Gamma and ultraviolet radiation cause DNA crosslinking in the presence of metal ions at high pH.

M-DNA is a novel duplex conformation in which metal ions such as Co2+, Ni2+ or Zn2+ replace the imino protons of every base pair. An ethidium fluorescence assay was used to estimate lesions in M-DNA induced by gamma- and UV radiation. General damage to DNA was assessed from the loss of ethidium fluorescence after irradiation of calf thymus DNA. Crosslinks were measured from the return of ethidium fluorescence after a heating and cooling step.

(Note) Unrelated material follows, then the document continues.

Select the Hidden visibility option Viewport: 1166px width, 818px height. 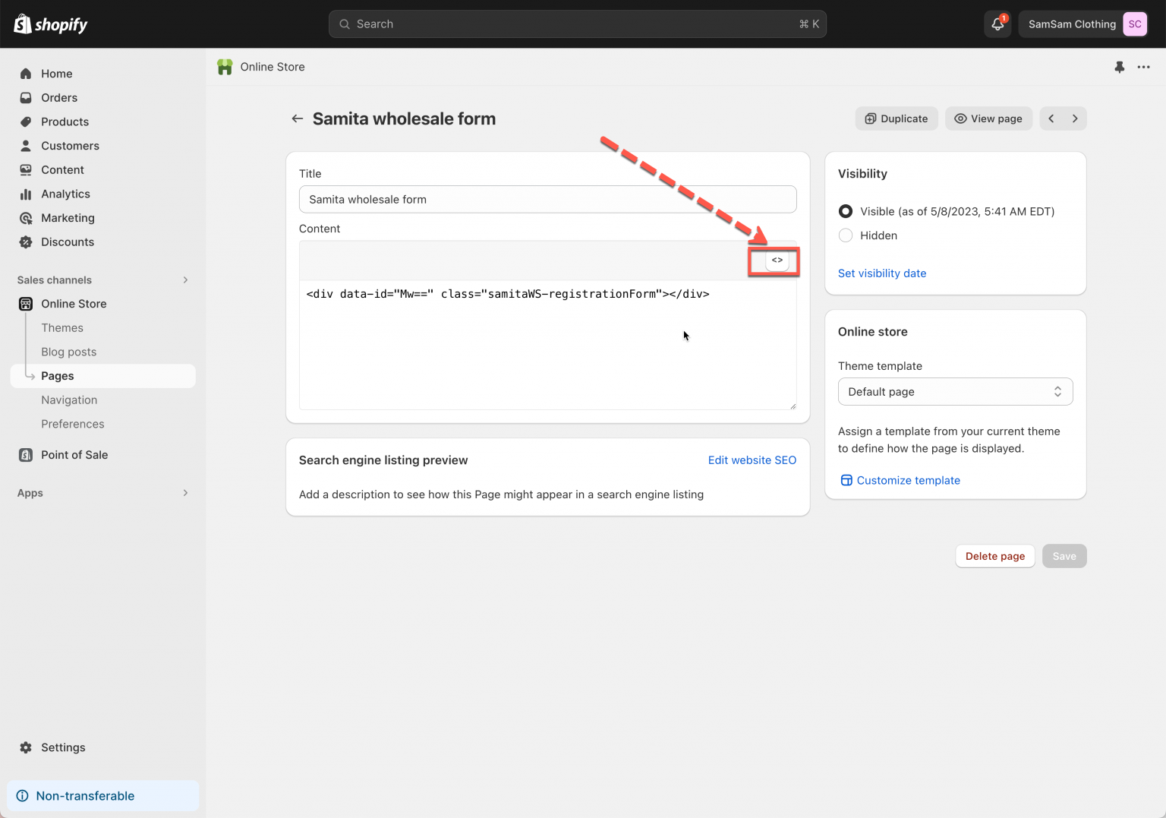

Strand breaks were estimated from the loss of fluorescence in covalently closed circular plasmid DNA after a heating and cooling step. For the Co2+ form of M-DNA, gamma-radiation caused the very efficient formation of crosslinks which was not observed with B-DNA nor with the Ni2+ or Zn2+ forms of M-DNA. The crosslinks occurred in both A-T and G-C base pairs but did not form in the presence of a free radical scavenger. Crosslinks induced by UV radiation also formed at a faster rate in the Co2+, Ni2+ and Zn2+ forms of M-DNA compared to B-DNA; crosslinking occurred in all DNA but was more prominent in AT-rich sequences and was not inhibited by a free radical scavenger. Therefore, the presence of certain metal ions may lead to large increases in the formation of radiation-induced crosslinks in DNA.